Exercise goal: Count the lines in the records below that contain the string "cell". Reply with the number alone.

(Items stored from a collection)
- - - - -

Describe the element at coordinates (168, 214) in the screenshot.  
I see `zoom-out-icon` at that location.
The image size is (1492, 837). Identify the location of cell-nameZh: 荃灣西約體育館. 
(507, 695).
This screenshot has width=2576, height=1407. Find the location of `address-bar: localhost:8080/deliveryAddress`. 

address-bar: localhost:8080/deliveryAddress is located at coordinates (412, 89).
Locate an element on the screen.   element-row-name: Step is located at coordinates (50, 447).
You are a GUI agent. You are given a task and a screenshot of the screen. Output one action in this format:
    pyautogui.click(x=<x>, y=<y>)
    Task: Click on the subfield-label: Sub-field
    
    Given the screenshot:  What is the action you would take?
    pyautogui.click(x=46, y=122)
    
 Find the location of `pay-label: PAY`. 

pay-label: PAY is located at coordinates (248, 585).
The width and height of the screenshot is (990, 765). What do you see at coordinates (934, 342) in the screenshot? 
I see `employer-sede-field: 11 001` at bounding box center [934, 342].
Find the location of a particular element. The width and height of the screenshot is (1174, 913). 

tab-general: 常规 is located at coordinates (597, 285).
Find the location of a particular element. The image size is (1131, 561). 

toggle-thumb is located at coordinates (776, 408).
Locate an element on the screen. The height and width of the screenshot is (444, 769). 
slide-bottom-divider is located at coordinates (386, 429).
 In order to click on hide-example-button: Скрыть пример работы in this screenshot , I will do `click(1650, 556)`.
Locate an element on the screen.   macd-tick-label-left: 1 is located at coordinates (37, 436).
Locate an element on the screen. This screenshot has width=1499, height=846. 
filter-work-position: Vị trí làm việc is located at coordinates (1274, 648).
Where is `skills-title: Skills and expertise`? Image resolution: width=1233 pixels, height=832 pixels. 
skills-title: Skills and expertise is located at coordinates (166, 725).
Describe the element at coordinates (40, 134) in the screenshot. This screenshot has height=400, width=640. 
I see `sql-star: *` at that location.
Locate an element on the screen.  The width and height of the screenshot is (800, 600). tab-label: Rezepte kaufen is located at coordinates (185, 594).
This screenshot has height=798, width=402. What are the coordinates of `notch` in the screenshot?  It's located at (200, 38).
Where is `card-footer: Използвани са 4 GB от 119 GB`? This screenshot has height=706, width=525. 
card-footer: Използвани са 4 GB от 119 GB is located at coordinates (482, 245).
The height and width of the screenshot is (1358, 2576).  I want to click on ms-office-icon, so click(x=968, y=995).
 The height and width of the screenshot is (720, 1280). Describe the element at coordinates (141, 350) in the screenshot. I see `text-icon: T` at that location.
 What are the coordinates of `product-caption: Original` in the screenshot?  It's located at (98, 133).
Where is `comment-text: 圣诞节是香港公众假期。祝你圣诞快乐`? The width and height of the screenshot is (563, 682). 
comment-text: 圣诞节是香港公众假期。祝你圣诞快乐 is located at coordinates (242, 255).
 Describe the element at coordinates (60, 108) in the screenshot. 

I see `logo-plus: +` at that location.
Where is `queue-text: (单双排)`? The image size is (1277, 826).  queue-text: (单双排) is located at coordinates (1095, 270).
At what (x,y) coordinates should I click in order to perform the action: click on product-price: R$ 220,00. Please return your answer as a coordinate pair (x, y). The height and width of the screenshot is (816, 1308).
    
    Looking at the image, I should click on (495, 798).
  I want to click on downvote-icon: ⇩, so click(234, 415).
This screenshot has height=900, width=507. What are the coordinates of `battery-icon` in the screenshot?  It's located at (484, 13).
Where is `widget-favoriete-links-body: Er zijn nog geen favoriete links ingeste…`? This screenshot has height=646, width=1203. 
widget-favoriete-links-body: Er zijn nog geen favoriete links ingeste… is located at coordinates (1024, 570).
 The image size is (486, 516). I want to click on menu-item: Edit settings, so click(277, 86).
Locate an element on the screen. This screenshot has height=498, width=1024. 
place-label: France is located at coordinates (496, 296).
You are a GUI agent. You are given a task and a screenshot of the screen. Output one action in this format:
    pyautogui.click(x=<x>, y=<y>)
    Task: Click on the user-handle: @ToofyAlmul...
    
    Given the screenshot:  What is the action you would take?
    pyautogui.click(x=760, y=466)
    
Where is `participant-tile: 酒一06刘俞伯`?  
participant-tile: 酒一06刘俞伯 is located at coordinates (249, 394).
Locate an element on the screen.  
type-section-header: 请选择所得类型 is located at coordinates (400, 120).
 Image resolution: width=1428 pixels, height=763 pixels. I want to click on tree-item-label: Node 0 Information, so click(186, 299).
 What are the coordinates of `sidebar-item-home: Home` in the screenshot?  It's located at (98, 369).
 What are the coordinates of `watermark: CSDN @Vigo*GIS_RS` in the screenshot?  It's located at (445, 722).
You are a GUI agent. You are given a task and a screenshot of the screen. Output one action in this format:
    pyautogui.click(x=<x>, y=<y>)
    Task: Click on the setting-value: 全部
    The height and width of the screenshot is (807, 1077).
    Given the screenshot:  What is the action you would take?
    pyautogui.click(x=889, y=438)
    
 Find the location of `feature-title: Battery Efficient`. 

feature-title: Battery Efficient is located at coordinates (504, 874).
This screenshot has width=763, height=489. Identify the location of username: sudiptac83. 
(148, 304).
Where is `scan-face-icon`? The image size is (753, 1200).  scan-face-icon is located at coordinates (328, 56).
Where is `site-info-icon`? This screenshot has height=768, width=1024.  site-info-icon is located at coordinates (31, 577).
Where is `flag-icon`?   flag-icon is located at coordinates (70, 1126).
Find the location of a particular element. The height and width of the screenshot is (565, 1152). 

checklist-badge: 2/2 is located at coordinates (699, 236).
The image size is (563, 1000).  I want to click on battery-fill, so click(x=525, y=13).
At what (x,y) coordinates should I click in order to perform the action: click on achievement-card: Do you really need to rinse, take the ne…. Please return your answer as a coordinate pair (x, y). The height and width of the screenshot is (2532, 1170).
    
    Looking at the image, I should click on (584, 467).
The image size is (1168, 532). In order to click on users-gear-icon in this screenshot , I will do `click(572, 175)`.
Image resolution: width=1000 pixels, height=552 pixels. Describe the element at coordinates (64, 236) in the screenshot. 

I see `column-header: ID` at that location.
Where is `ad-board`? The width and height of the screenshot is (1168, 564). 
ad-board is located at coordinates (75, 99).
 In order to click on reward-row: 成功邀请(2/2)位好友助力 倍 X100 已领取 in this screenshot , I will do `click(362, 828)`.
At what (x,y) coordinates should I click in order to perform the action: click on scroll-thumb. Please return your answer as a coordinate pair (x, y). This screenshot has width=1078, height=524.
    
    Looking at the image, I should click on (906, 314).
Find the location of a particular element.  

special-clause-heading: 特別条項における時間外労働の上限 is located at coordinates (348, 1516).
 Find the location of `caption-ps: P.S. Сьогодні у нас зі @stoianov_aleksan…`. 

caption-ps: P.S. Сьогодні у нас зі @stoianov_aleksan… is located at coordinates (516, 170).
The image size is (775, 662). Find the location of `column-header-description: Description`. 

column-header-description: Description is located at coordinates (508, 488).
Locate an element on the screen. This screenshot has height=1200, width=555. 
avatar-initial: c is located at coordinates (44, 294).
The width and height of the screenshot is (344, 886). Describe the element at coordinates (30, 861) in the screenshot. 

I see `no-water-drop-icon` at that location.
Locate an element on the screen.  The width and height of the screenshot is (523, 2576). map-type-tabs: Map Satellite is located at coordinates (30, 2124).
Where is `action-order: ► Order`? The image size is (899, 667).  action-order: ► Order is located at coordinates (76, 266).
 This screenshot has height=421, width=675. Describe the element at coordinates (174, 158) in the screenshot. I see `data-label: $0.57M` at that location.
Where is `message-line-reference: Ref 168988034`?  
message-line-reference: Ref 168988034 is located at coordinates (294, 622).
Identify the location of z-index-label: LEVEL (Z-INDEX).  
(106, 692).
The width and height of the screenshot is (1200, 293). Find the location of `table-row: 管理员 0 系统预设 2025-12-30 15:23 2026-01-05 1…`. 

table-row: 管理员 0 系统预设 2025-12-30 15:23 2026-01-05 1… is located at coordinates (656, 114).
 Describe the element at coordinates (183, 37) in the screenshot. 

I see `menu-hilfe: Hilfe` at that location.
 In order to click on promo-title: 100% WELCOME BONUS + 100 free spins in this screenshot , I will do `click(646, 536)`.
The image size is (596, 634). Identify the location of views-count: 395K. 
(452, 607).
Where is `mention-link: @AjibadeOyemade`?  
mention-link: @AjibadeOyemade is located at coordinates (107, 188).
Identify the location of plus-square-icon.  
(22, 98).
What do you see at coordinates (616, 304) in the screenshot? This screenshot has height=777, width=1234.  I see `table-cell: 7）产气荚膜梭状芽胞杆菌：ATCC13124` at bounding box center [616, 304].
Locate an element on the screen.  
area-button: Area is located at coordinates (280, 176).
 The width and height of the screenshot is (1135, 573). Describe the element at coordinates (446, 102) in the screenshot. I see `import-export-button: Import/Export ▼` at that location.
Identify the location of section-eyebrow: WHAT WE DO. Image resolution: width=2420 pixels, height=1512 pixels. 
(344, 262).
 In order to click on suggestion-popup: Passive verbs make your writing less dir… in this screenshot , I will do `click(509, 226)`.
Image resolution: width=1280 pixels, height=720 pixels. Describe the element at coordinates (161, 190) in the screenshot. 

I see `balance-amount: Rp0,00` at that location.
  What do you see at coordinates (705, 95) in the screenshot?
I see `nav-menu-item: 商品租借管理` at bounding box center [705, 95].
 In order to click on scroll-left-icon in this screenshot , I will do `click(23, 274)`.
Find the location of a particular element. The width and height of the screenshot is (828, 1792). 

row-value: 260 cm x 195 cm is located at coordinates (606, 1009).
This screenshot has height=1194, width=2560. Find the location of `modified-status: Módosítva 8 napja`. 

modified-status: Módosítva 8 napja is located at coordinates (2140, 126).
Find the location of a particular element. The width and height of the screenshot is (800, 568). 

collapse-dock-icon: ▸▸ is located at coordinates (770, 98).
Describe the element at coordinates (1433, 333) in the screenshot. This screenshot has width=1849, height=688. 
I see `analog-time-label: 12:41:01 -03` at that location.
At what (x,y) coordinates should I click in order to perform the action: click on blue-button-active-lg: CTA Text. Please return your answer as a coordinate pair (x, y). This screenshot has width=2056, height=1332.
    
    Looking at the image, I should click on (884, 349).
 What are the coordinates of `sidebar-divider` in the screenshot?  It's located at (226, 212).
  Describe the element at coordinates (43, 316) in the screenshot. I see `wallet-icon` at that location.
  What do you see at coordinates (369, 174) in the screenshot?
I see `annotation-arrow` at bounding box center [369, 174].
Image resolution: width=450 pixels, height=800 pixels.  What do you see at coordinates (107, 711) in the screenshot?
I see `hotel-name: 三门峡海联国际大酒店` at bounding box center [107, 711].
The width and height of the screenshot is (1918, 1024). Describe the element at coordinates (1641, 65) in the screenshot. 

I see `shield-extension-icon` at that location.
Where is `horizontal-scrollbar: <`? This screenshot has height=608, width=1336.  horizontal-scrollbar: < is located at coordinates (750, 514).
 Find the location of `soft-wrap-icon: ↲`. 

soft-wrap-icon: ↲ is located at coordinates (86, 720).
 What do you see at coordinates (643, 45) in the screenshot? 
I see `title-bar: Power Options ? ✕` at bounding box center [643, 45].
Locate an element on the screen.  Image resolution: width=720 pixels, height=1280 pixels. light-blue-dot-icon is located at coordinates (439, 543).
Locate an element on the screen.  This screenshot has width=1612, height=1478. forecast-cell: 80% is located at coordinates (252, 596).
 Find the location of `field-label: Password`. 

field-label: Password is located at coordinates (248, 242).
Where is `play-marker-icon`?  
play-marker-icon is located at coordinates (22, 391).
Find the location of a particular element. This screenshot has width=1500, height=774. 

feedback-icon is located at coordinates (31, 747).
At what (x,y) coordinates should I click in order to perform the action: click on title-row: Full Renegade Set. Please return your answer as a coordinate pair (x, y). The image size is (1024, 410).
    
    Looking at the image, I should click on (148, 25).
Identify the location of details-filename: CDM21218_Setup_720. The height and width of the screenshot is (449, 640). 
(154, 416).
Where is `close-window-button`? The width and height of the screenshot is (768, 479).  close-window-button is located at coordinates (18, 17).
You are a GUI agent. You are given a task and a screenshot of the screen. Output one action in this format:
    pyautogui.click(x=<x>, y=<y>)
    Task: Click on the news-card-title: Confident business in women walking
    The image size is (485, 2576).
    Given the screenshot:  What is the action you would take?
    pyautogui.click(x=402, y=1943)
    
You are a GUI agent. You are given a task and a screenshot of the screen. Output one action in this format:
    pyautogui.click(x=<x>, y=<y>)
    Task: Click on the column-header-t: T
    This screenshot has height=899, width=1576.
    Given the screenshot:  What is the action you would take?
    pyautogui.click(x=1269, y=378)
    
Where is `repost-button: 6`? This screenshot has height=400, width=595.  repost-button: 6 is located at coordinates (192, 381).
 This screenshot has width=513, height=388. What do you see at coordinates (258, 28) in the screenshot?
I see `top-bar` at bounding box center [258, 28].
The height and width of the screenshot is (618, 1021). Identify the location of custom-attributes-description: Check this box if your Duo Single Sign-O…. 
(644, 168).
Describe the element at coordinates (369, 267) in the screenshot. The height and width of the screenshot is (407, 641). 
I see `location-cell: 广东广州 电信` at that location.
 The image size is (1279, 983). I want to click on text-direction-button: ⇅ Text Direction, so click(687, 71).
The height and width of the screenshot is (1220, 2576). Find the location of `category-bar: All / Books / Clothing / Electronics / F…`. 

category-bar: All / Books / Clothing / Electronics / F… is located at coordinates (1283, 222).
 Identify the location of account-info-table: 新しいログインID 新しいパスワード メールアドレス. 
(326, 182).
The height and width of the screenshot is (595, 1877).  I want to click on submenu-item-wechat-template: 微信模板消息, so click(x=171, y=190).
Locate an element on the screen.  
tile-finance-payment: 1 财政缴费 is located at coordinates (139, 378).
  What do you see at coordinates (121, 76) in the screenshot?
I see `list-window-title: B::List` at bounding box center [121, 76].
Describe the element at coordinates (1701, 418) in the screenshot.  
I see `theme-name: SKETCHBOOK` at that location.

- - - - -

Expected answer: 4